**Aufgabe A**: Übersetze diesen Satz aus der Rezension zu Kelbys Retusche-Buch ins Englische: „Kelby selbst schreibt zu Beginn des Buches, dass sich professionelle Retuscheure bei seinen Techniken wohl die Haare raufen würden.“
**Aufgabe B**: Schreibe die Rezension zu Kelbys Retusche-Buch im Anschluss an ihren letzten Satz weiter.

**Text**:
§

Bewertung zu "Scott Kelbys Porträt-Retusche-Tricks" von Scott Kelby
Scott Kelbys neuestes Werk "Porträt-Retusche-Tricks: Für Photoshop" richtet sich vorrangig an den bildbearbeitenden Fotografen, der nur wenig Zeit für die Retusche aufwenden möchte oder kann. Kelby selbst schreibt zu Beginn des Buches, dass sich professionelle Retuscheure bei seinen Techniken wohl die Haare raufen würden. Doch das Ergebnis zählt und dieses kann trotz Zeitmangel überzeugen.
Zuallererst erklärt Kelby in sieben Punkten die Grundsätze seines Buches, sozusagen eine Art Anleitung. Dabei geht es um die Zielgruppe, Hinweise auf die Übungsbilder und die Einleitungstexte der Kapitel (die etwas spezieller sind und mit dem eigentlichen Kapitel nicht so viel zu tun haben) etc. Er wird auch später im Buch nicht müde zu betonen, dass man diese Punkte doch bitte lesen soll. Kann man mögen, muss man nicht.

§

**Bereitgestellte Datensätze**:
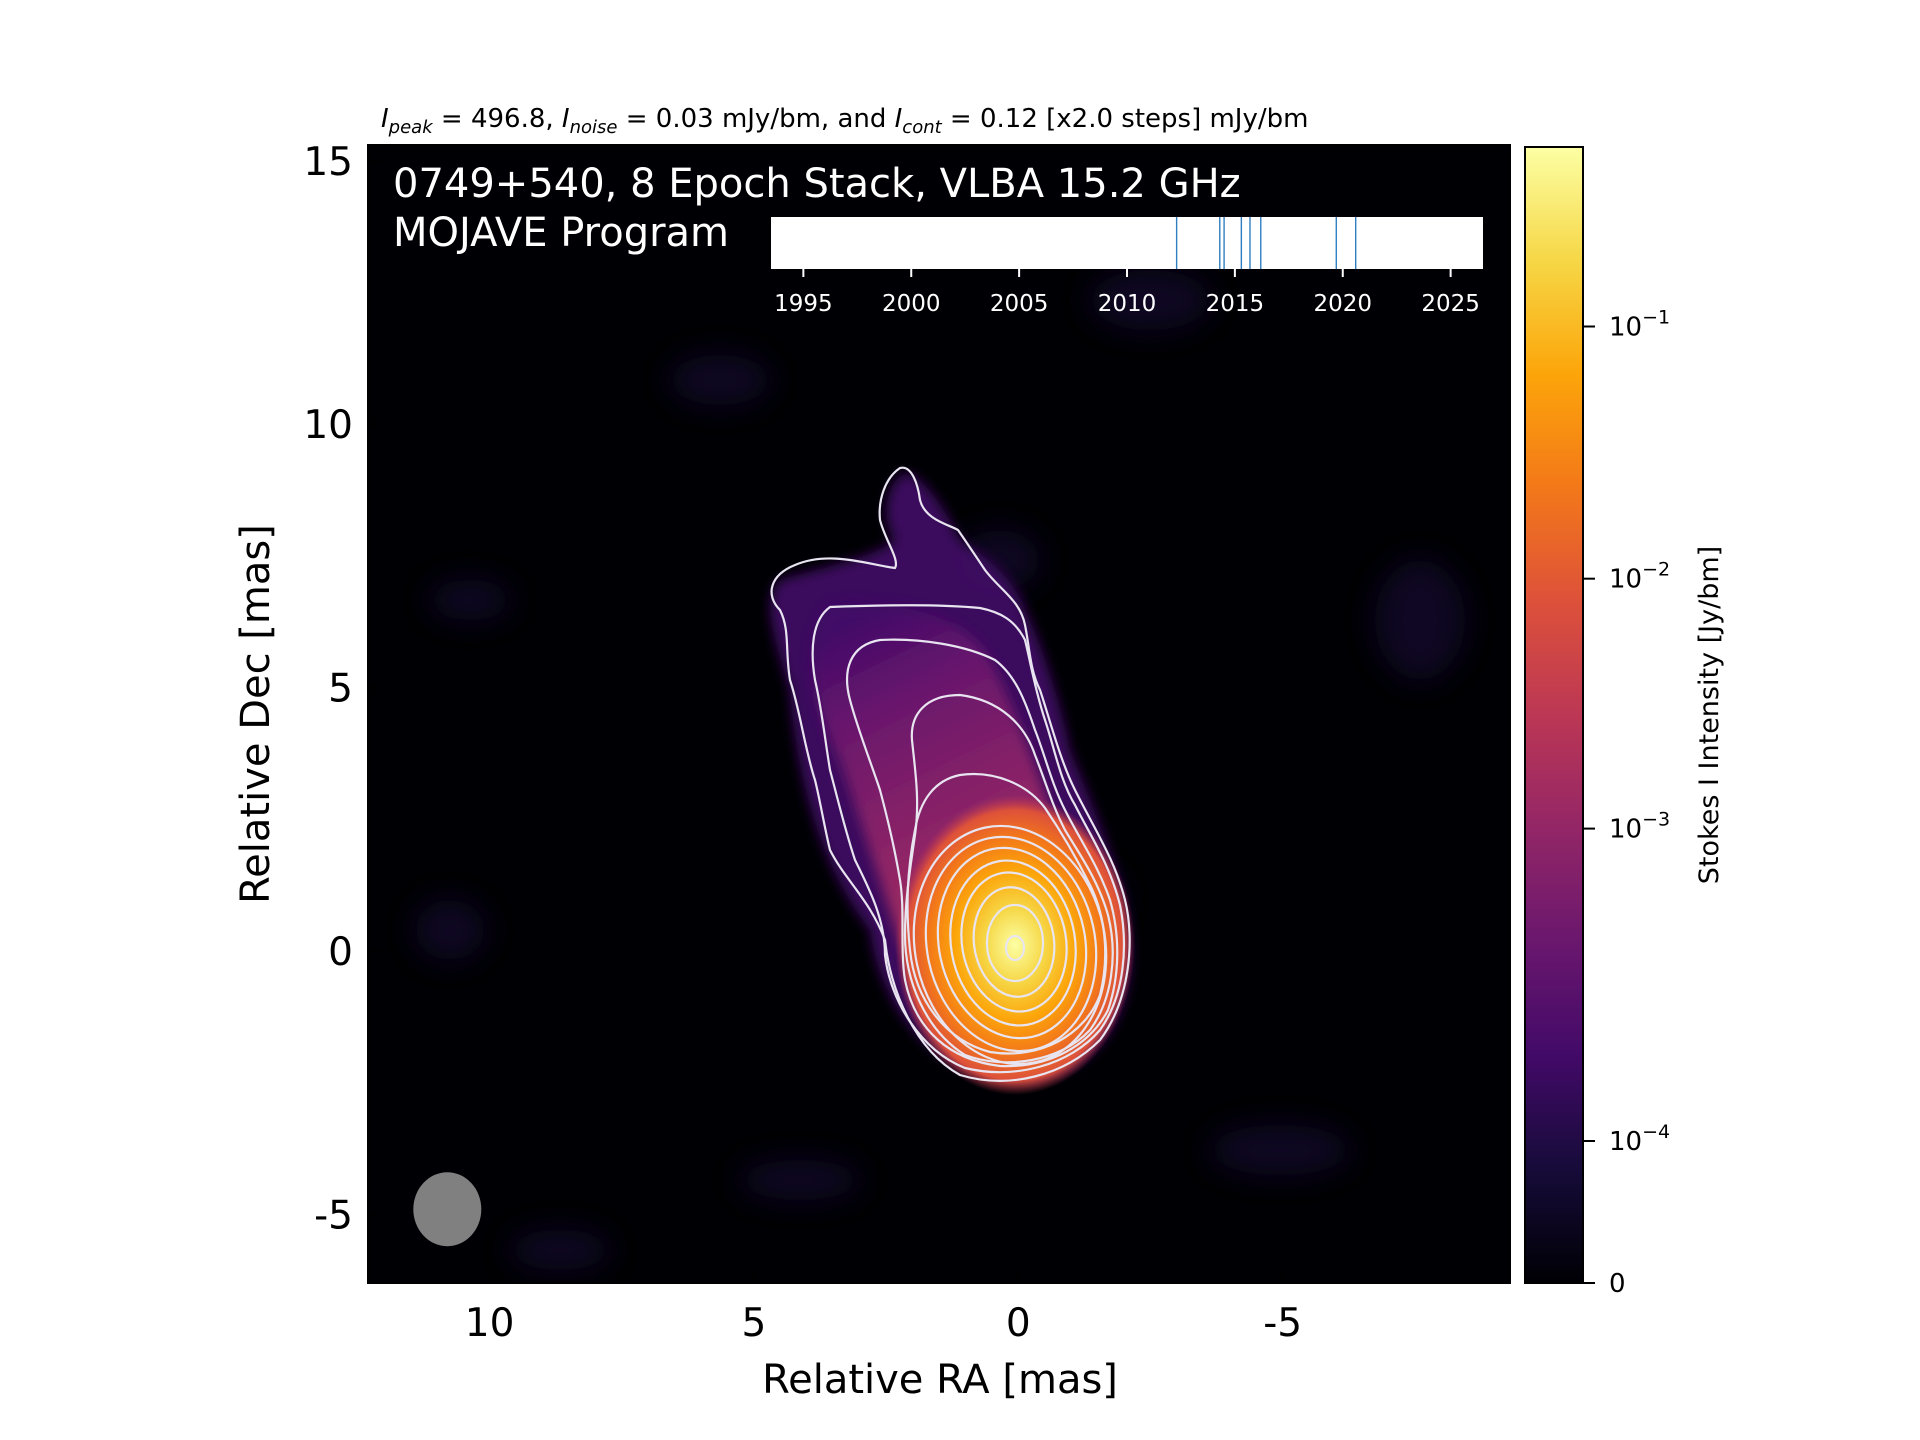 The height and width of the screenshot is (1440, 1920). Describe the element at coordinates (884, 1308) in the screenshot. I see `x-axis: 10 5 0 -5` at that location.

§

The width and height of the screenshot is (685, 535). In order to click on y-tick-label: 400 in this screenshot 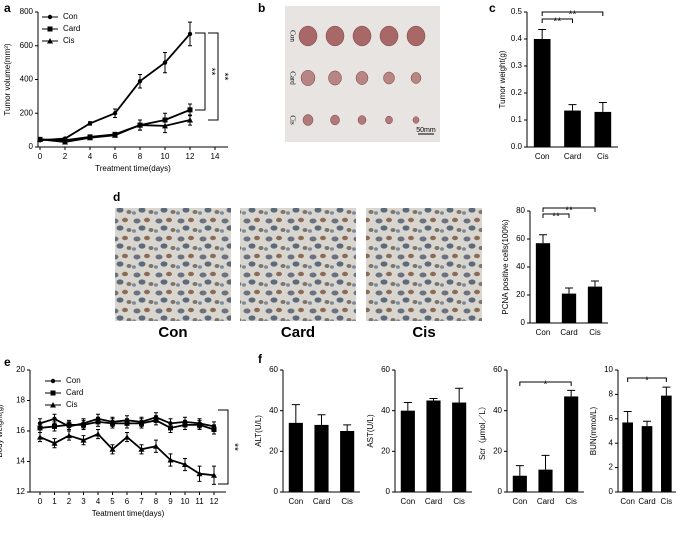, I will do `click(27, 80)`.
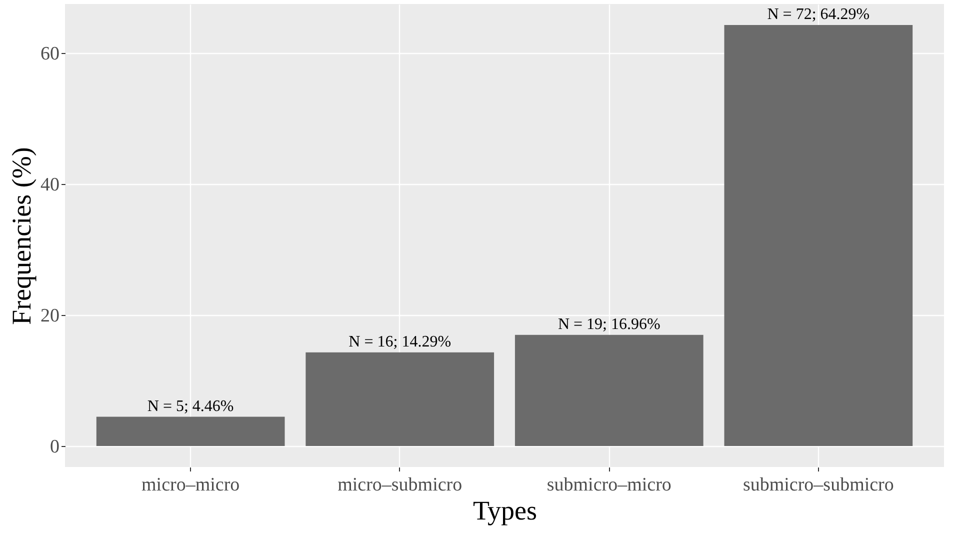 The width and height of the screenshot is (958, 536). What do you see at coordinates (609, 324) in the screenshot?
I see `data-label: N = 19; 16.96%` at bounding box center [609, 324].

§

**Antwort A**: Kelby himself writes at the beginning of the book that professional retouchers would probably tear their hair out over his techniques.

**Antwort B**:
Die Aufteilung der folgenden sechs Kapitel ist gelungen. Sie decken jeweils einen zu retuschierenden Bereich ab - angefangen bei den Augen, geht es über Haut, Gesicht, Haare, Lippen und Körperformung weiter. Gut gefällt, dass man das Buch nicht stur von vorne bis hinten durchlesen muss. Wer sich nur für die Hautretusche interessiert, kann direkt zu diesem Kapitel springen, ohne das Vorwissen der anderen Kapitel haben zu müssen. Ohnehin richtet sich das Buch an den Photoshop-Anfänger. Jeder Schritt ist ausführlich erklärt und bebildert, sodass man die Techniken schnell nacharbeiten kann.
Das siebte und letzte Kapitel widmet Kelby seinem Workflow anhand dreier Beispielretuschen. Er zeigt dort sehr anschaulich, auf welche Bereiche er sich konzentriert, wenn er nur 5, 15 oder 30 Minuten Zeit hat. Außerdem gibt es am Anfang dieses Kapitels eine Checkliste, damit man bei den eigenen Retuschen nichts übersieht oder vergisst.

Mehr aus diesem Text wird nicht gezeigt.